• _TASK DESCRIPTION_
Rescale the records between the lines holding "You are a computer-use" and "click(x=833, y=910)", inclusive. Reproduce only those lines, requests included, but multiply each click coordinate in the answers by 1.2 and round to whole numbers, rounding halves up, and leave out the pictures.

• _EXERCISE INPUTS_
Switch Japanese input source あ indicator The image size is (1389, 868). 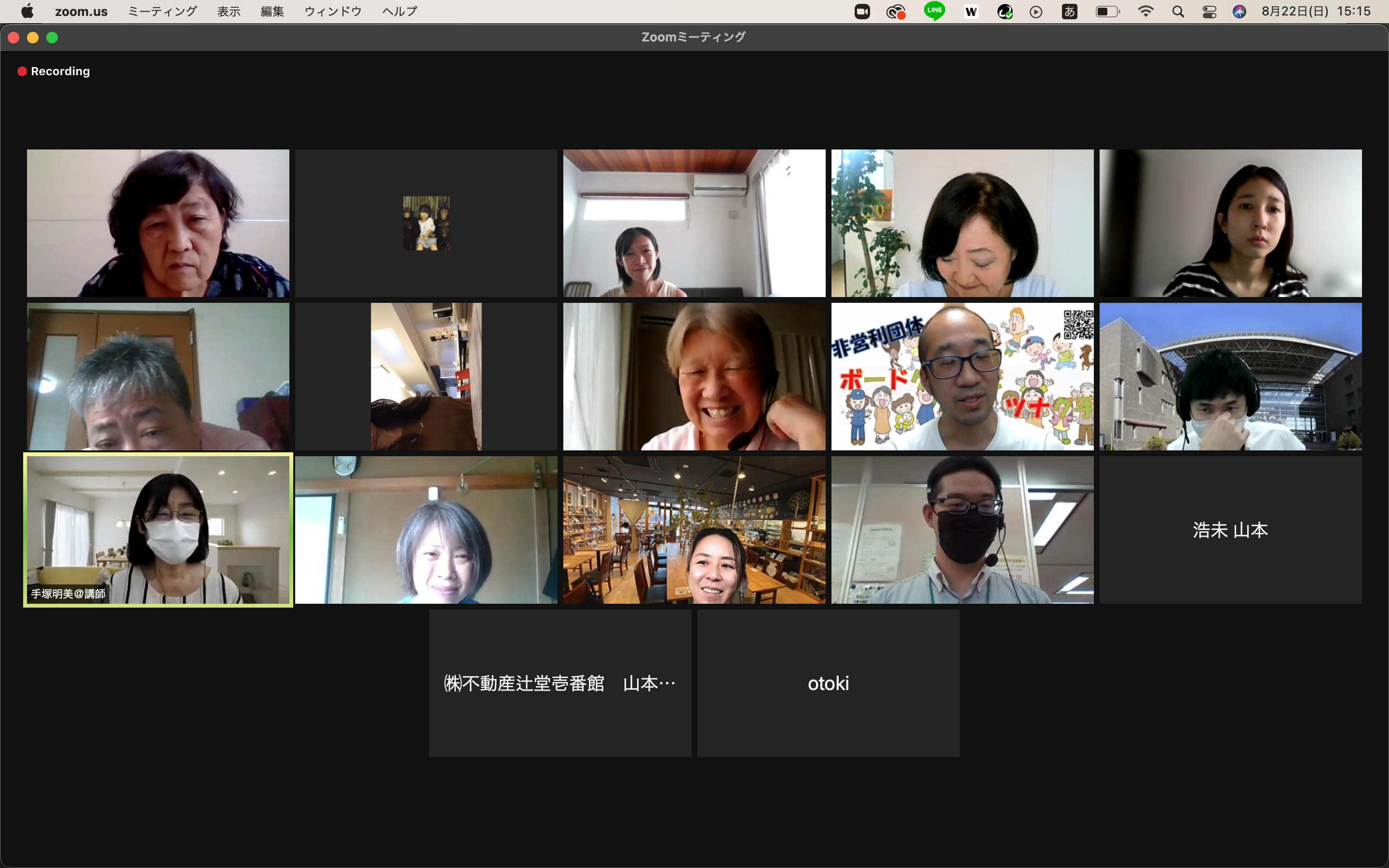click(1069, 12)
--
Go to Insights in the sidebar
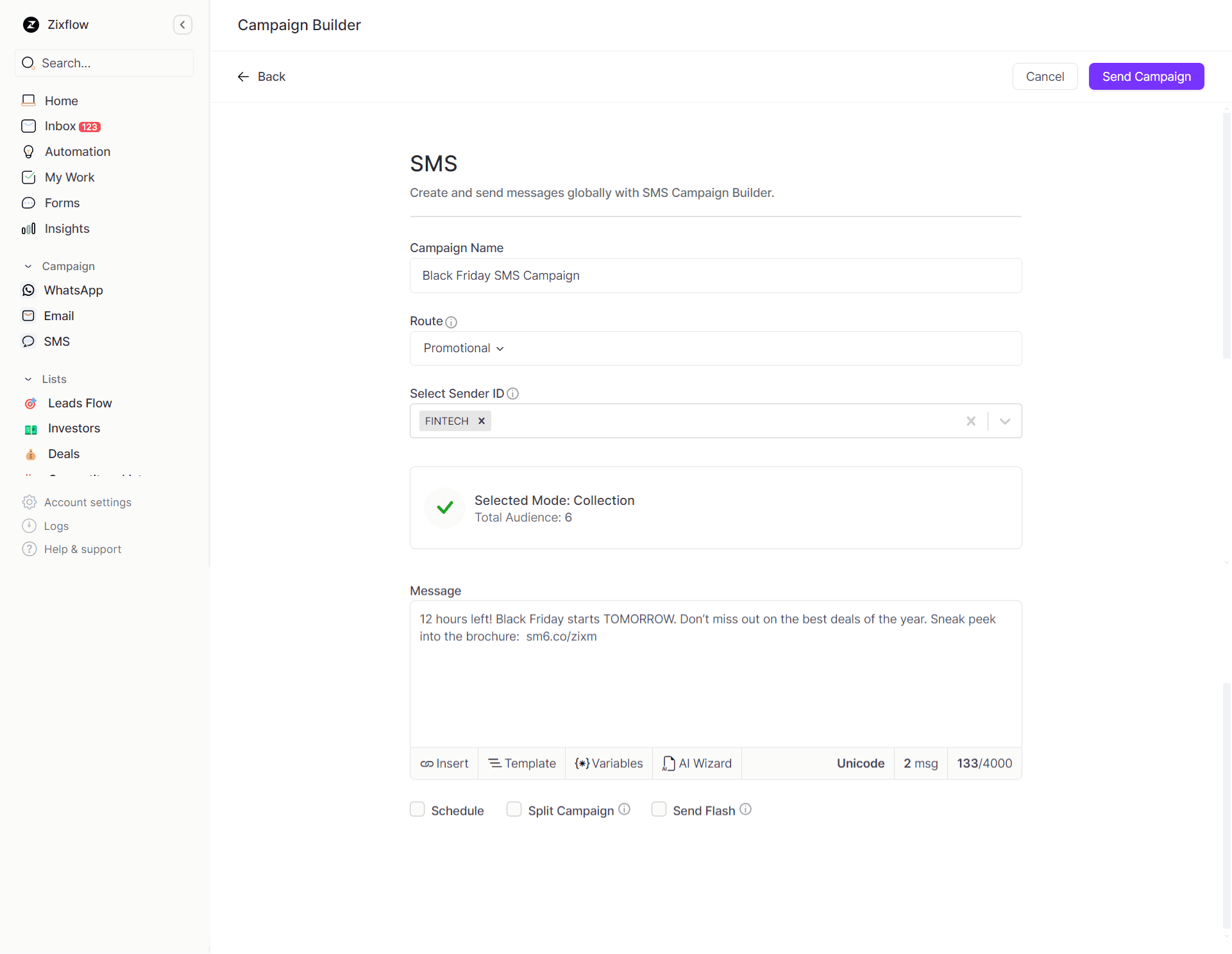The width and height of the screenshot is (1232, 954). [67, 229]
...
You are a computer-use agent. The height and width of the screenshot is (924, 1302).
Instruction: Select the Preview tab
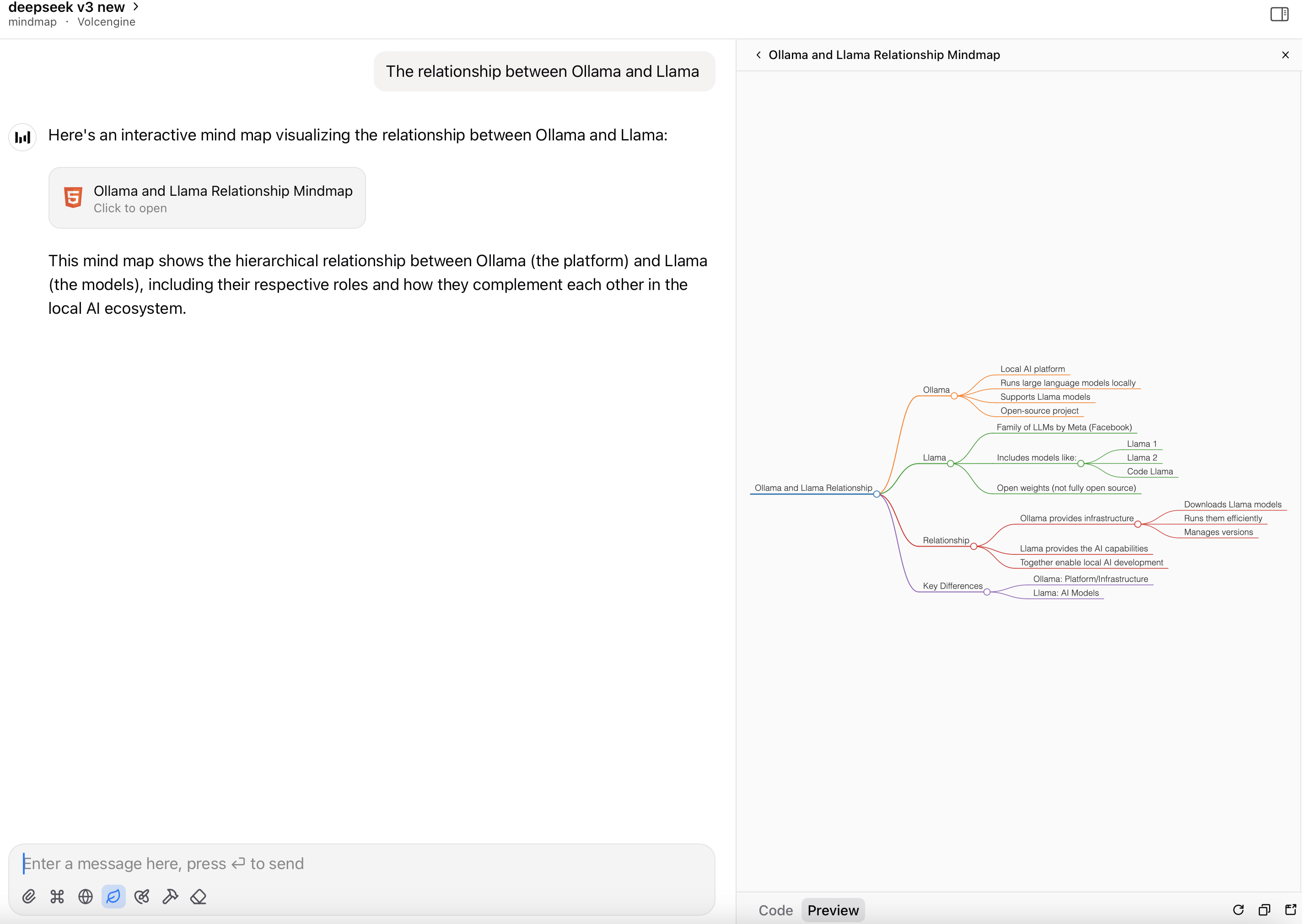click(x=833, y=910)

• _WORKED ANSWER_
You are a computer-use agent. The height and width of the screenshot is (924, 1302).
Instruction: Select the Preview tab
click(x=1000, y=1092)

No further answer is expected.